Behavioral scientists have only recently begun to understand how critical fathers are to the healthy development of both boys and girls. According to psychiatrist Kyle Pruett, the author of Fatherneed, dads are as important to children as moms, but in a very different way. While children of all ages—both male and female—have an innate need for contact with their fathers, let me emphasize again that boys suffer most from the absence or noninvolvement of fathers. According to the National Center for Children in Poverty, boys without fathers are twice as likely to drop out of school, twice as likely to go to jail, and nearly four times as likely to need treatment for emotional and behavioral problems as boys with fathers.3

Repeatedly during my review of the latest research for this book, I came face-to-face with the same disturbing issue. Boys are in trouble today primarily because their parents, and especially their dads, are distracted, overworked, harassed, exhausted, disinterested, chemically dependent, divorced, or simply unable to cope. As indicated above, all other problems plaguing young males flow from (or are related to) these facts of life in the twenty-first century. Chief among our concerns is the absence of masculine role modeling and mentoring that dads should be providing. Mothers, who also tend to be living on the ragged edge, are left to do a job for which they have had little training or experience. Having never been boys, women often have only a vague notion of how to go about rearing one. Boys are the big losers when families splinter.

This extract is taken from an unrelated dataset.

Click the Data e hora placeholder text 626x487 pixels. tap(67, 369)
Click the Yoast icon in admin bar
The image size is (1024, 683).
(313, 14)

Dr. William Pollock, Harvard psychologist and author of Real Boys, concludes that divorce is difficult for children of both sexes but it is devastating for males. He says the basic problem is the lack of discipline and supervision in the father’s absence and his unavailability to teach what it means to be a man. Pollock also believes fathers are crucial in helping boys to manage their emotions. As we have seen, without the guidance and direction of a father, a boy’s frustration often leads to varieties of violence and other antisocial behavior.4

Numerous researchers agree that losing a dad (or never having had one) is catastrophic for males. Thirty years ago it was believed that poverty and discrimination were primarily responsible for juvenile crime and other behavioral problems. Now we know that family disruption is the real culprit. Despite all the red flags that warn us of the dangers, cavalier attitudes abound with regard to premarital pregnancy, divorce, infidelity, and cohabitation.

Don Elium, author of Raising a Son, says that with troubled boys, the common theme is distant, uninvolved fathers and, in turn, mothers who have taken on more responsibility to fill the gap.5

Sociologist Peter Karl believes that because boys spend up to 80 percent of their time with women, they don’t know how to act as men when they grow up. When that happens, the relationship between the sexes is directly affected. Men become helpless and more and more like big kids.6

These statistics and trends can’t be appreciated fully until we see how they are translated into the lives of individuals. I was talking recently to such a person—a fifty-eight-year-old man who described the unhappy memory of his father. His dad had been a minister who was consumed by work and other interests. This father never came to sporting events or any other activities in which his son was a participant. He neither disciplined nor affirmed him. By the time the boy was a senior in high school, he was the starting guard on a winning big-school football team. When his team qualified for the state championship, this boy was desperate to have his dad see him play. He begged, "Would you please be there on Friday night? It is very important to me." The father promised to come.

On the night of the big game, the boy was on the field warming up when he happened to see his father enter the stadium with two other men wearing business suits. They stood talking among themselves for a moment or two and then left. The man who told me this story had tears streaming down his cheeks as he relived that difficult moment of so long ago. It had been forty years since that night, and yet the rejection and disappointment he felt as a teenager were as vivid as ever. A year after our conversation, this man’s father died at eighty-three years of age. My friend stood alone before his dad’s casket at the funeral home and said sorrowfully, "Dad, we could have shared so much love together—but I never really knew you."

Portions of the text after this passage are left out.